1. Long-term financial instruments.
Income is an important tool for investors to make long-term investment and asset allocation. The main role of long-term financial instruments is to provide long-term capital to support the long-term investment and operation of enterprises.
2. Medium-term financial instruments.
Medium-term financial instruments refer to financial instruments with a maturity of less than one year and more than half a year, such as medium-term bonds, bank acceptance bills, etc. They usually have lower risks and returns, making them an important tool for investors to make short-term investments and manage their money. The main role of medium-term financial instruments is to provide medium-term funds to support short-term investment and operation of enterprises.
3. Short-term financial instruments.
Short-term financial instruments refer to financial instruments with a maturity of less than half a year, such as short-term bonds, bank demand deposits, etc. They usually have a lower risk and return and are an important tool for investors to make short-term investments and manage their money.

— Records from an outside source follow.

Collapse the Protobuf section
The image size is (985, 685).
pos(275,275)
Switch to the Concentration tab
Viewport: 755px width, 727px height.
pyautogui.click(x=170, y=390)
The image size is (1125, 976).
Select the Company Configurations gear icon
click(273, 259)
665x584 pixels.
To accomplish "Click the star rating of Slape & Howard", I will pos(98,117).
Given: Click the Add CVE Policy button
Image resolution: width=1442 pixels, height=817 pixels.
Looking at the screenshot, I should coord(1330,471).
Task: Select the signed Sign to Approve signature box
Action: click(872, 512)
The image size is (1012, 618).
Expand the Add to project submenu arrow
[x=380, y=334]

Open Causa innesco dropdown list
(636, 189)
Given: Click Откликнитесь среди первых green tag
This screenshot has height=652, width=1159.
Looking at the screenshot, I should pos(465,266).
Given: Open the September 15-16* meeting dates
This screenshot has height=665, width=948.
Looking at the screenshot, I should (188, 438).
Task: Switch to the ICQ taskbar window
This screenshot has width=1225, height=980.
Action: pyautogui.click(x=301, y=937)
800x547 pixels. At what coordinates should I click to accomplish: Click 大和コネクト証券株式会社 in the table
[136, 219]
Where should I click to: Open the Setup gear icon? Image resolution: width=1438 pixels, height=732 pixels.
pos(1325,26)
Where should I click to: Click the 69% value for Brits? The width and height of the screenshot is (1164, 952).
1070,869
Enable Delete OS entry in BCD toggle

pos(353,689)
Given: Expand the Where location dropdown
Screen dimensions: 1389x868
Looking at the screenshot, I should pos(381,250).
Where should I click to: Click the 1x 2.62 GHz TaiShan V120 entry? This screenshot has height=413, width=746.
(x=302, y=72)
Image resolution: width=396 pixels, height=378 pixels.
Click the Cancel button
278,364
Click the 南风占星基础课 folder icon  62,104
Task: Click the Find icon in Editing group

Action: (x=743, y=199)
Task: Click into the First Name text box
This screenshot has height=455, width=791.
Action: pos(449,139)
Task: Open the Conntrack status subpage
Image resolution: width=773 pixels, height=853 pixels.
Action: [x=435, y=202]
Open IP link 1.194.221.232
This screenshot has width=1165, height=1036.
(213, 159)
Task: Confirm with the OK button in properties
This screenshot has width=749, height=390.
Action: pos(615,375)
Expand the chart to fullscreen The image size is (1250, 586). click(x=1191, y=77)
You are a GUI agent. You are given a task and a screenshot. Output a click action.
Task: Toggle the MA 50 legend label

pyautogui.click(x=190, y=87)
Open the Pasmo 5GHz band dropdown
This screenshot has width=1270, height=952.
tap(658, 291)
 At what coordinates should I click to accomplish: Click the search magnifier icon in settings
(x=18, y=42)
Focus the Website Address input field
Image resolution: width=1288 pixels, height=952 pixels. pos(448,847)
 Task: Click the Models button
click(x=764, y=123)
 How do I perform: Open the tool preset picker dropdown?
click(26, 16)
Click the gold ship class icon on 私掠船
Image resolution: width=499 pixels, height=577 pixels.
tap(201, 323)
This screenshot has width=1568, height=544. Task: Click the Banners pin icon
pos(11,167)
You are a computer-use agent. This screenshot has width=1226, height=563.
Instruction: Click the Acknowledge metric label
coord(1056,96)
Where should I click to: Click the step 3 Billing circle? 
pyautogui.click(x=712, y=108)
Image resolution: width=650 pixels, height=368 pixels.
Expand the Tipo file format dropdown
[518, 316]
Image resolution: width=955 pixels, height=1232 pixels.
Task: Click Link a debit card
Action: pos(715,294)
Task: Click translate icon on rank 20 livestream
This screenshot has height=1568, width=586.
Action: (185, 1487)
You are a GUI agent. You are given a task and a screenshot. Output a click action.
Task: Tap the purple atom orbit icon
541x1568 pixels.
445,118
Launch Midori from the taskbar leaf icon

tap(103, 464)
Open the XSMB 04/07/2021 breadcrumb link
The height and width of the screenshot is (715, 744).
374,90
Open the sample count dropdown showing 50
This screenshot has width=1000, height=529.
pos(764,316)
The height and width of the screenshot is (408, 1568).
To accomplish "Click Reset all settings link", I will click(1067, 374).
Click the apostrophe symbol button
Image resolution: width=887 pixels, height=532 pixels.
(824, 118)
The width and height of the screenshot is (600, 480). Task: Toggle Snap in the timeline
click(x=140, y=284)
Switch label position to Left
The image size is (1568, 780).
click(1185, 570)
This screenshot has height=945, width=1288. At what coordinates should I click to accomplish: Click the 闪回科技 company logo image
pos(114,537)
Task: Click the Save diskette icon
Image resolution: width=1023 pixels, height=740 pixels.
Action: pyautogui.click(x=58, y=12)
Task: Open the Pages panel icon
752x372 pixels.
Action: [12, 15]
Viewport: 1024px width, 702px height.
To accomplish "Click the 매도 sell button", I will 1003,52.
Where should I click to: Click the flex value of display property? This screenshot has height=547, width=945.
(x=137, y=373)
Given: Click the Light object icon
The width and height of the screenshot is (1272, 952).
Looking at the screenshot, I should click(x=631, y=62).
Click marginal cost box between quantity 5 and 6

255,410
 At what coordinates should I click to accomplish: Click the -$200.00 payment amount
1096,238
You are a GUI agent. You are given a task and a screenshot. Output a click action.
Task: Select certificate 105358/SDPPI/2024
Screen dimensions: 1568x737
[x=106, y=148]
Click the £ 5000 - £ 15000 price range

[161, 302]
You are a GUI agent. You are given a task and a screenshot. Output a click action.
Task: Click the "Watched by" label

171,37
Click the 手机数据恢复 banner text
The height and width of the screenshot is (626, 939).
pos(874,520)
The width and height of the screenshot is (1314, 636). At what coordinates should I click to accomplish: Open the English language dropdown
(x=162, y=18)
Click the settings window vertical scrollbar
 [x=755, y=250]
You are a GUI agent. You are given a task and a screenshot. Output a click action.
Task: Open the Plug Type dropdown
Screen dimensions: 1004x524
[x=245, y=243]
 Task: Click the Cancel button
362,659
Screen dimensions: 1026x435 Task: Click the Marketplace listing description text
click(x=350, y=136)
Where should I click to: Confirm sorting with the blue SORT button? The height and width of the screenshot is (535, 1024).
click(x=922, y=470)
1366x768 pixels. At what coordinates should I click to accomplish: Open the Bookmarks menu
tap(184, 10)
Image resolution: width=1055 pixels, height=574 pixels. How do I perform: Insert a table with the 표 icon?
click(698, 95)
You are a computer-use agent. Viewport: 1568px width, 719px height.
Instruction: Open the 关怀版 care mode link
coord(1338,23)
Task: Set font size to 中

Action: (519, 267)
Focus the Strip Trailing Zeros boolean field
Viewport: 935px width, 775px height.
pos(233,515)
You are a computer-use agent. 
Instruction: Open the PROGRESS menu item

The main role of short-term financial instruments is to provide short-term funds to support the short-term investment and operation of enterprises.
Fourth, ultra-short-term financial industry wide cracking pure tools.
Ultra-short-term financial instruments refer to financial instruments with a maturity of less than one day, such as banker's acceptance bills. They are usually highly liquid and low risk, making them an important tool for investors to manage their money in the short term. The main role of ultra-short-term financial instruments is to provide ultra-short-term funds to support the short-term operation and capital turnover of enterprises.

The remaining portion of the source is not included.